‘So good for you’ smoothies!

Juice or smoothie? If you have wondered about that, let me quickly assure you that both of these are super beneficial for you. And you can use both to improve the health of your family!

When you juice (using a juicer that has filters) you are removing the insoluble fiber – the pulp. Although fiber is good for you, it slows down the absorption of nutrients and some nutrients stay in the fiber. When you juice, you are extracting up to 70% of the nutrition right into your glass1, and without the insoluble fiber your body absorbs 100% of these nutrients. Juicing has its advantages in that you get the nutrients out of the vegetables/fruits in their most absorbable state and so body can get the maximum benefits without it having to do any additional work.

Smoothies on the other hand are what you get when you blend whole fruits and vegetables together to form thick pulpy mixture. You can also add other nutritious ingredients to it – You can toss in a healthy fat, in the form of avocado, coconut oil, chia seeds, or almond butter. And you can blend in plenty of other superfood ingredients for an even broader spectrum of nutrients, like fresh grated ginger, matcha or cacao powder, fresh mint, and cinnamon.

Depending upon what your immediate health goals are, both of these can be beneficial. Juicing is incredibly beneficial for folks who are nutrition deficient and or immunocompromised as in autoimmune conditions.  Some children and even adults who don’t like to eat vegetables with their meals can really benefit from juicing since this way they get all the vitamins and nutrients easily. However, juicing can fail to keep you fully satiated since it does not have the fiber to fill you up. That’s where smoothies come in – smoothies can provide great taste and nutrition along with keeping your tummy full 🙂

We have been doing smoothies in our house a lot – I make it for the kids as a snack when they come from school. And my breakfast has been strictly only smoothies now for the past few months ever since I am on a Paleo diet.  And I love the fact that I can some up with so many variations of it!  I don’t even bother with recipes – its just about throwing different things together and most of the times they do come out great no matter what you put in them.

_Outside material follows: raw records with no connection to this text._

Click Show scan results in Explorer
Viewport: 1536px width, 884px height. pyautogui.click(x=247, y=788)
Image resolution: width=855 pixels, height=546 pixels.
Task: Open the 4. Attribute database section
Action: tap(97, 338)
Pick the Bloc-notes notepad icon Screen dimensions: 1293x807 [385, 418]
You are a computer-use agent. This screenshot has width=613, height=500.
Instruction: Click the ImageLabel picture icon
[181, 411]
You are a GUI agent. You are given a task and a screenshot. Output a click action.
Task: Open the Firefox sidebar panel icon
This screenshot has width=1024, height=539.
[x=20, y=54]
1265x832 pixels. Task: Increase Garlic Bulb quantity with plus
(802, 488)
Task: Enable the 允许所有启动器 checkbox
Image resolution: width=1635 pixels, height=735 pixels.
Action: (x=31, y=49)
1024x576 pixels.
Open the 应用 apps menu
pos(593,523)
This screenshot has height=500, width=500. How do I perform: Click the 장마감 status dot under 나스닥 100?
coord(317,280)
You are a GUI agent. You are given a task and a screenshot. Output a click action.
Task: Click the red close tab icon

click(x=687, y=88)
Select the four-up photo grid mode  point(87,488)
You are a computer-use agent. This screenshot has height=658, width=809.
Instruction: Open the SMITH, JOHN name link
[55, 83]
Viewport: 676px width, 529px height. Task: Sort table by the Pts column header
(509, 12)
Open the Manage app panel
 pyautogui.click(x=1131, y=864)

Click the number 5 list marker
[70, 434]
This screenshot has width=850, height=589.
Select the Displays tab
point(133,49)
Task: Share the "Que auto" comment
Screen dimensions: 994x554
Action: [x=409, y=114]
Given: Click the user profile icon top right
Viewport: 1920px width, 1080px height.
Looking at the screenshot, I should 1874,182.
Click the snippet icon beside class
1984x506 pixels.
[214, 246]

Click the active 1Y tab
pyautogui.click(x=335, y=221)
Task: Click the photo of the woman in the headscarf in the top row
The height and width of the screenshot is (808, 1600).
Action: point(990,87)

Many of my friends and family members have asked me what kind of smoothies I make. So in this post today I just wanted to give you some ideas …only to get you started and then all you need is your imagination and a refrigerator full of fresh and frozen fruits and vegetables!

  1. Go Bananas!:  I love adding bananas in my breakfast smoothies because they are sweet, they are creamy and they give the smoothie a lot of body, meaning they fill me up! Using bananas as a main ingredient, you can create many different smoothie variations using various fruits like apples, plums, strawberries, mangoes, papayas, cantaloupe etc.
  2. Use Avocados: I love avocados for almost the same reasons as bananas – they are creamy, and filling. Plus since they don’t have a strong flavor of their own, so they can blend well with a lot of different fruits and veggies.
  3. Fresh mint/herbs/citrus:  Mint or citrus adds a nice fresh twist to your usual smoothie so use it sometimes to change up the flavor profile of your smoothie. A tinge of Fresh ginger or cinnamon are also great ways to spice up your smoothie giving it a whole new flavor level!
  4. Veggies and Greens: Smoothies are a great way to feed vegetables and nutritious greens to your kids (or to yourself!)- Some good vegetables to add in smoothies are celery, cucumber, carrots, beets and all kinds of greens. Blending Kale or spinach with bananas for example packs in a lot of iron in one glass! And is a great way to increase your iron intake.
  5. Add nutritional boosters: Adding chia seeds, flax seeds, matcha powder, almond butter, coconut oil and collagen protein etc to your smoothie can give it added nutritional and flavor boost!
  6. Healthy Fillers: To make the smoothies more filling, you can add collagen protein, nut milks or coconut milk to the smoothie for a creamy and fully satisfying drink!

As I said before I don’t follow any recipes but just the above rules. Following are 3 recipes that I recently made that I made sure to note the recipes for!  These are incredibly delicious and satisfying!

Mint Avocado Cantaloupe:

  • 1 ripe Avocado(peeled)
  • 1 Banana (peeled)
  • 2 cups cantaloupe, chopped
  • 1 orange (skin and seeds removed)
  • 1 scoop collagen protein
  • 2 fresh mint leaves
  • 1/2 cup water

Green Smoothie

  • 1 Green apple (peeled and sliced)
  • 1 cup fresh spinach leaves
  • 1 Banana (peeled)
  • 1 ripe Avocado (peeled)
  • 1 tbsp lemon juice
  • 2 small fresh parsley leaves
  • 1 tsp chia seeds(omit for AIP)
  • 1 scoop collagen protein
  • 1/2 cup water

Very Berry 

  • 1 cup frozen blueberries
  • 1 cup frozen cherries
  • 1 Banana (peeled)
  • 2 kiwis (peeled and sliced)
  • 1 scoop collagen protein
  • 1/2 cup water

Method: For each of the above smoothies, add all the ingredients to a blender or a food processor and blend completely until smooth! This recipe makes 2 tall glasses!